Pour produire la pénitence, il faut en premier lieu se recueillir. Ce qui nous empêche de nous recueillir et de nous occuper de nous-mêmes, ce sont les affaires et soucis quotidiens et le vagabondage impétueux des pensées à travers le monde. Aussi, durant le goviénié on quitte autant que possible ces soucis et, au lieu d’aller régler les affaires, on reste à la maison. Couper court à ces soucis, c’est extrêmement important pour le goviénié. Sans cela, on ne fait qu’un goviénié fort médiocre...

Vous voilà assise dans votre petite chambre, vous avez tout abandonné. Que convient-il de faire ? Car on peut rester oisif dans la solitude. Il faut s’adonner à des occupations spirituelles. Lesquelles ? La prière, la lecture, la méditation. Il s’agit de prières supplémentaires à celles que l’on fait à l’église ou que l’on doit faire, bien entendu. Vous savez comment il faut prier à l’église. Mais faites bien attention ! Il faut aller à l’église volontiers, comme dans la maison de Dieu, cette maison paternelle, sans se renfrogner, sans s’ennuyer. Il convient d’aller à l’église non seulement pour y rester debout durant tout l’office, mais pour y prier du fond de l’âme, avec ferveur, en répandant devant le Seigneur des sentiments de repentir, d’humilité et de pieuse crainte, et en suppliant Dieu avec ardeur de venir nous aider dans nos misères spirituelles angoissantes. Il faut voir d’avance comment y réussir et, étant à l’église, faire des efforts en ce sens... Il faut aussi s’unir à l’office par la pensée et les sentiments. S’en distraire avec un but précis, ne dissipe pas ; cela soutient agréablement l’attention dans ses efforts pour se nourrir et s’édifier. Il faut se pénétrer des chants et des lectures, surtout des litanies, expression abrégée de toutes nos propres misères, dont nous pouvons sans honte demander à Dieu le soulagement.

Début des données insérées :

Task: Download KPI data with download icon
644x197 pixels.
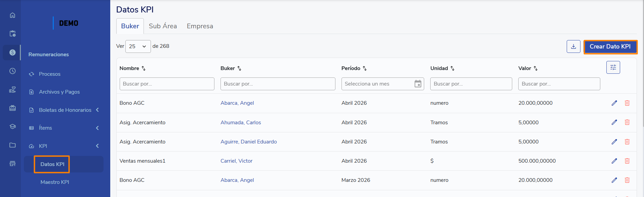Action: pos(573,46)
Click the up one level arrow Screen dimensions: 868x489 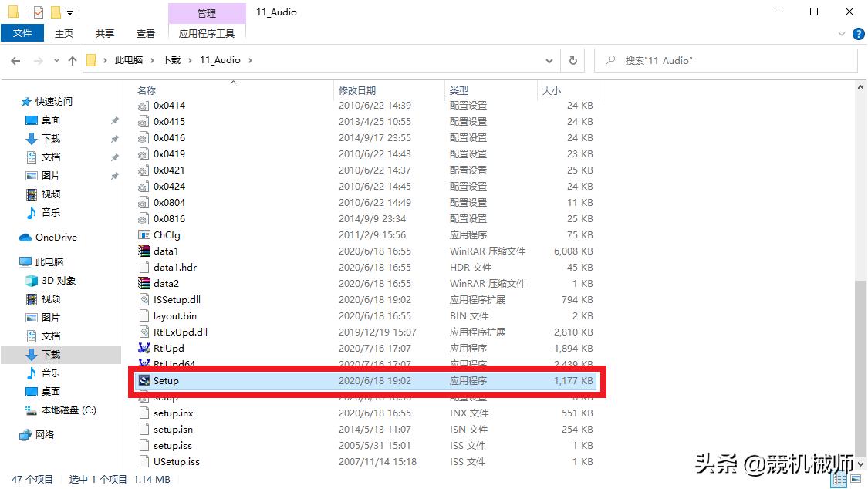(72, 59)
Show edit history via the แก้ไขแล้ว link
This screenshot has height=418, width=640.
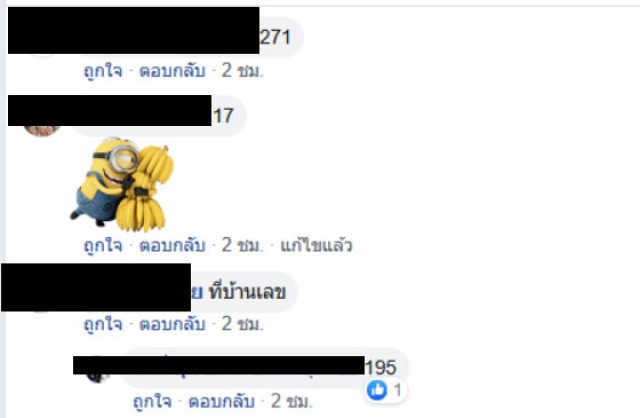[316, 246]
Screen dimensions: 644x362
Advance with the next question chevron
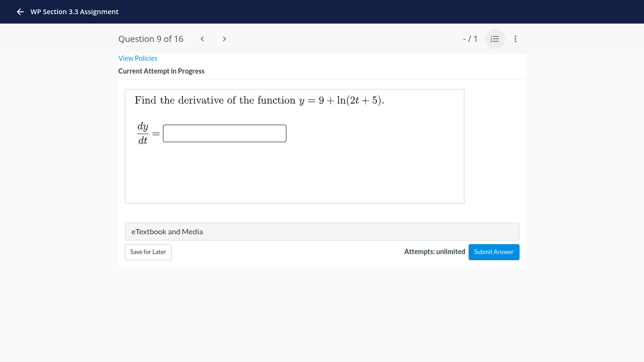click(x=224, y=39)
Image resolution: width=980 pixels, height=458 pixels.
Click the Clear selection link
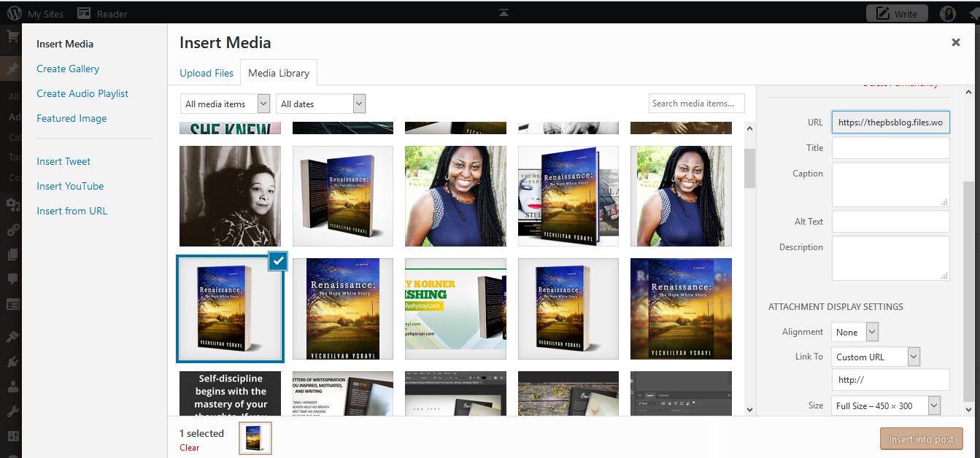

D’ordinaire nos pensées divaguent. Cela vient d’un manque de disposition à la prière. Voici ce que vous devez faire : dès que vous avez remarqué que vos pensées sont hors de l’église, ramenez-les. Ne vous permettez jamais de rêver d’une façon consciente, ne permettez pas aux pensées d’errer, ni pendant le goviénié ni en tout autre temps. Si vos pensées vous abandonnent sans que vous le remarquiez, il n’y a pas grand péché ; mais si, étant à l’église, vous vous mettez exprès à vagabonder en pensée, c’est un péché...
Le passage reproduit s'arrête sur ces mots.